## Azioni richieste:
**a.** Rispondi a queste domande sul brano sul Rojava:
(i) Da quale anno la realtà descritta aveva assunto il nome di Rojava?
(ii) Fra quali fiumi è compresa la campagna chiamata Mezzaluna fertile?
(iii) Quanti chilometri di territorio hanno iniziato a occupare e pattugliare i carri armati turchi?
**b.** Trascrivi dal brano sul Rojava la parte che comincia con "Sete, infezioni e" e termina con "più di trenta.".
──────── Brano
Sete, infezioni e speranze nel Rojava occupato
Enrico Campofreda dal suo Blog – 1 aprile 2021
Più della pandemia da Covid, come in tanti angoli del mondo comparsa nel tardo inverno 2019, è stato l’autunno di quell’anno a obnubilare le informazioni sulla reale utopia che dal 2012 aveva assunto la denominazione di Rojava. I notiziari hanno perso le tracce di quell’Amministrazione Autonoma dei territori a cavallo d’un confine segnato sulle mappe e nella giurisdizione degli Stati nazionali di Turchia e Siria, una demarcazione che in natura manca poiché gli spazi sono aperti, colorati da una campagna feconda, compresa fra i millenari Eufrate e Tigri, non a caso definita Mezzaluna fertile. I media hanno smarrito le coordinate sul Rojava quando i carri armati turchi iniziavano a occupare e pattugliare 480 km di quel territorio, per una profondità anche di più di trenta.
────────────────
──────── Dati estratti
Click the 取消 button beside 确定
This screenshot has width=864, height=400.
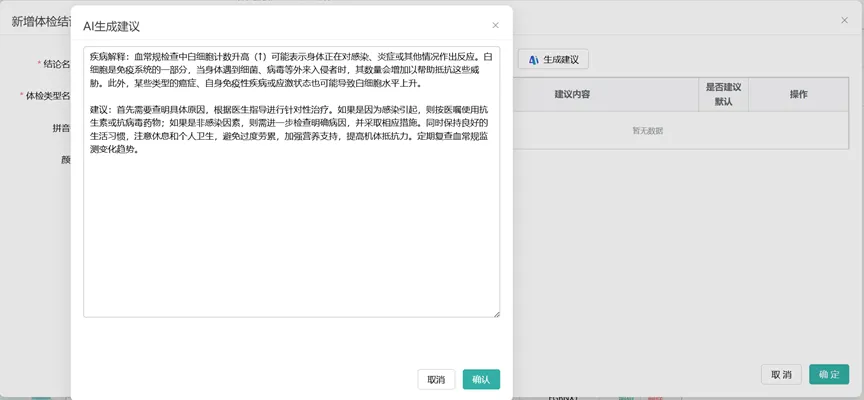[x=780, y=374]
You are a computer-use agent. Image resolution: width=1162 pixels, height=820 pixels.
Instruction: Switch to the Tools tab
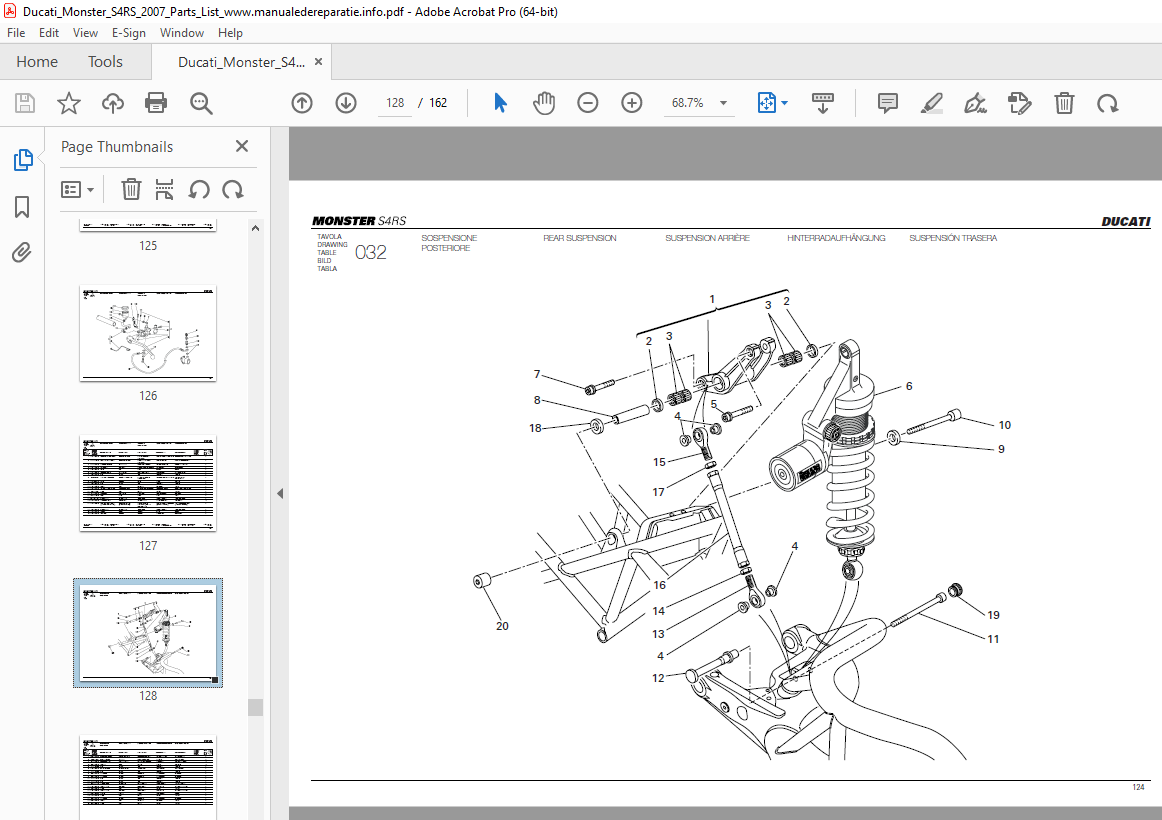point(105,62)
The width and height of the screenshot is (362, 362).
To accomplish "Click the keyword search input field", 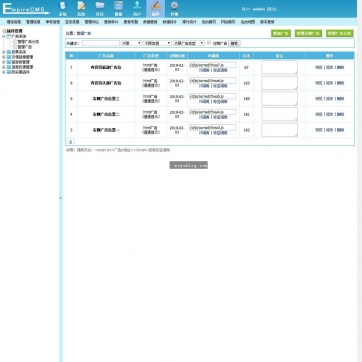I will click(101, 43).
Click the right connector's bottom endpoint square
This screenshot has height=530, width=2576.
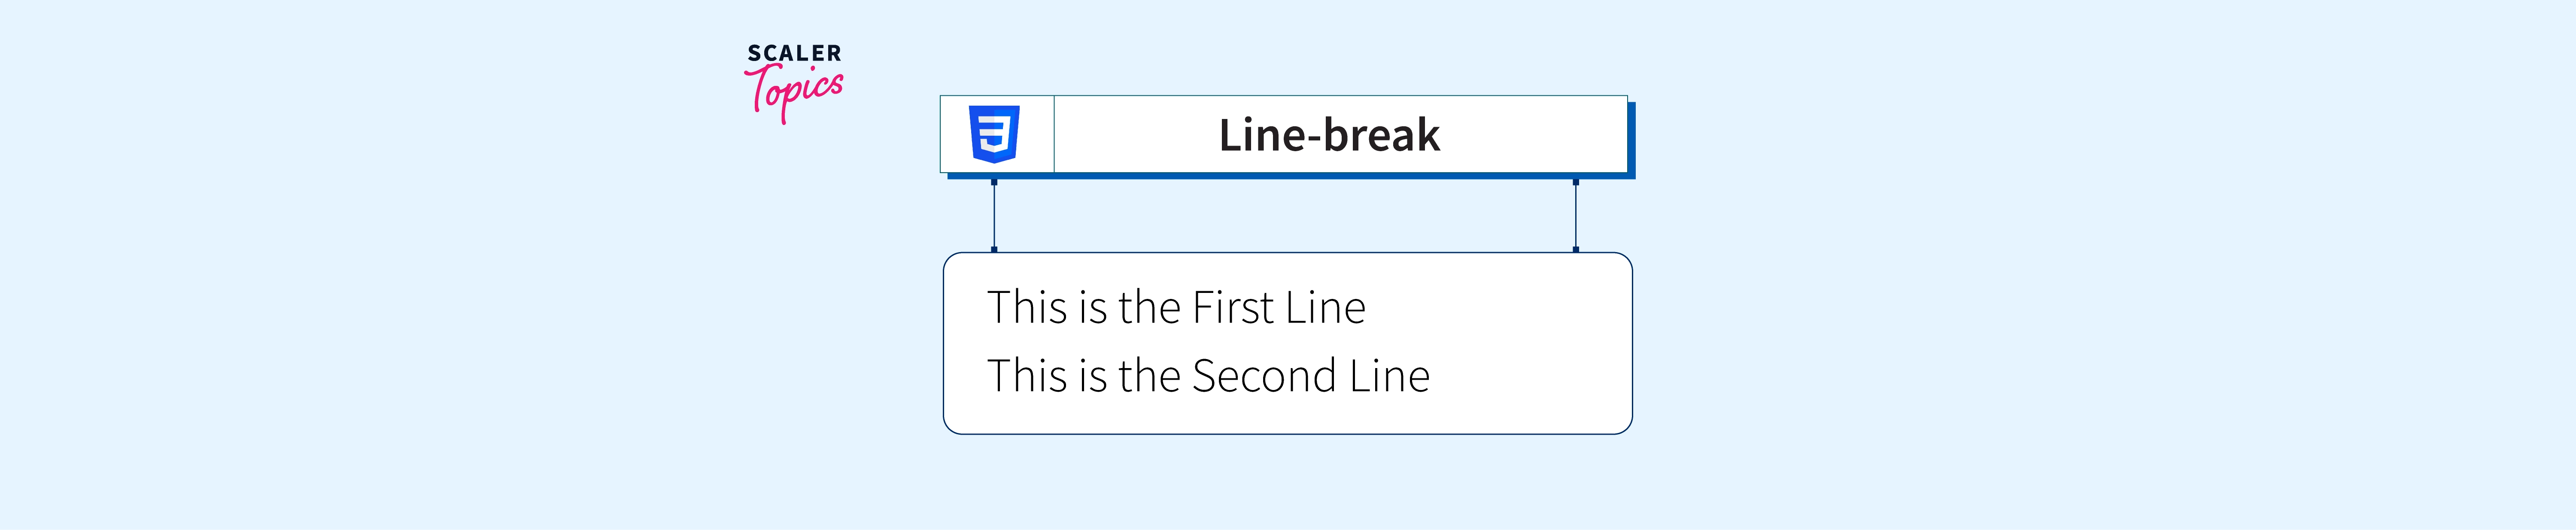tap(1576, 249)
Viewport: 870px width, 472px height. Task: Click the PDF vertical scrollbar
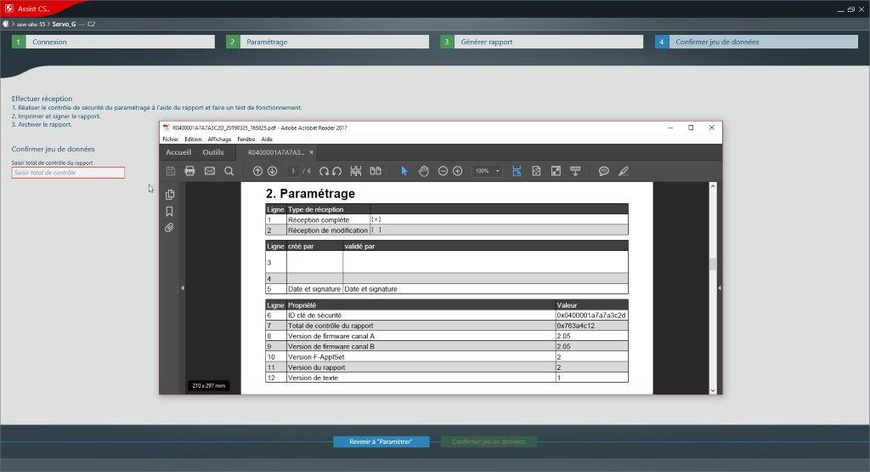[713, 265]
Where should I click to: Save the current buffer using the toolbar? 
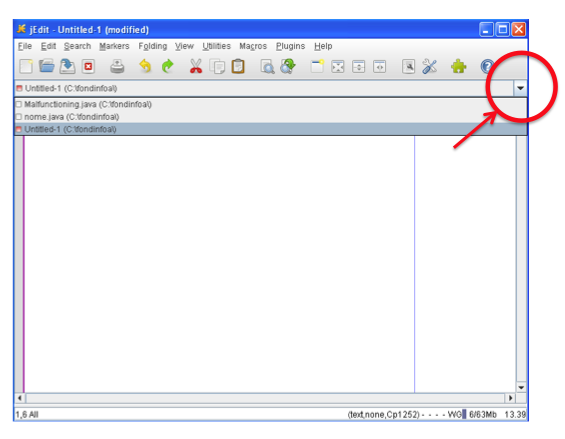coord(67,67)
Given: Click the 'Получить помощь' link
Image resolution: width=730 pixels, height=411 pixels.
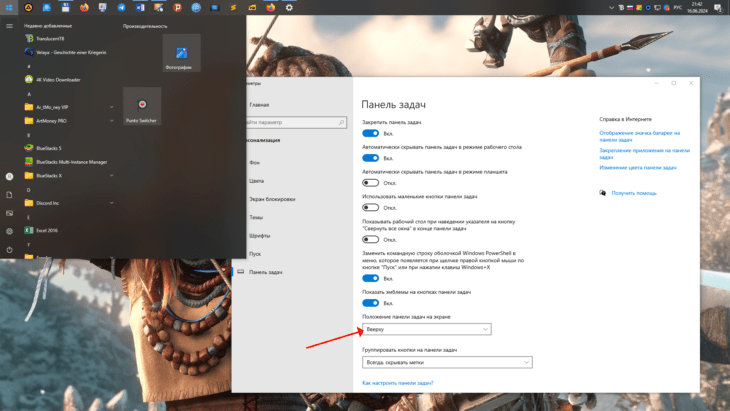Looking at the screenshot, I should coord(634,193).
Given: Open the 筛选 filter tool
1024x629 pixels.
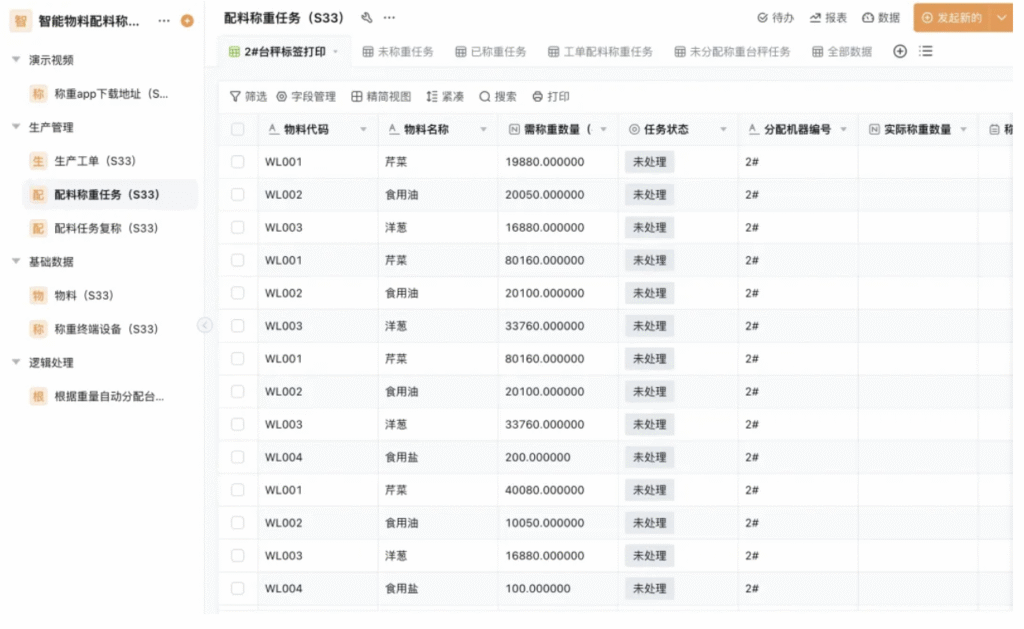Looking at the screenshot, I should click(248, 97).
────────────────
## Compiti risolti:
**a.**
(i) Dal 2012.
(ii) Fra l'Eufrate e il Tigri.
(iii) 480 km.

**b.**
Sete, infezioni e speranze nel Rojava occupato
Enrico Campofreda dal suo Blog – 1 aprile 2021
Più della pandemia da Covid, come in tanti angoli del mondo comparsa nel tardo inverno 2019, è stato l’autunno di quell’anno a obnubilare le informazioni sulla reale utopia che dal 2012 aveva assunto la denominazione di Rojava. I notiziari hanno perso le tracce di quell’Amministrazione Autonoma dei territori a cavallo d’un confine segnato sulle mappe e nella giurisdizione degli Stati nazionali di Turchia e Siria, una demarcazione che in natura manca poiché gli spazi sono aperti, colorati da una campagna feconda, compresa fra i millenari Eufrate e Tigri, non a caso definita Mezzaluna fertile. I media hanno smarrito le coordinate sul Rojava quando i carri armati turchi iniziavano a occupare e pattugliare 480 km di quel territorio, per una profondità anche di più di trenta.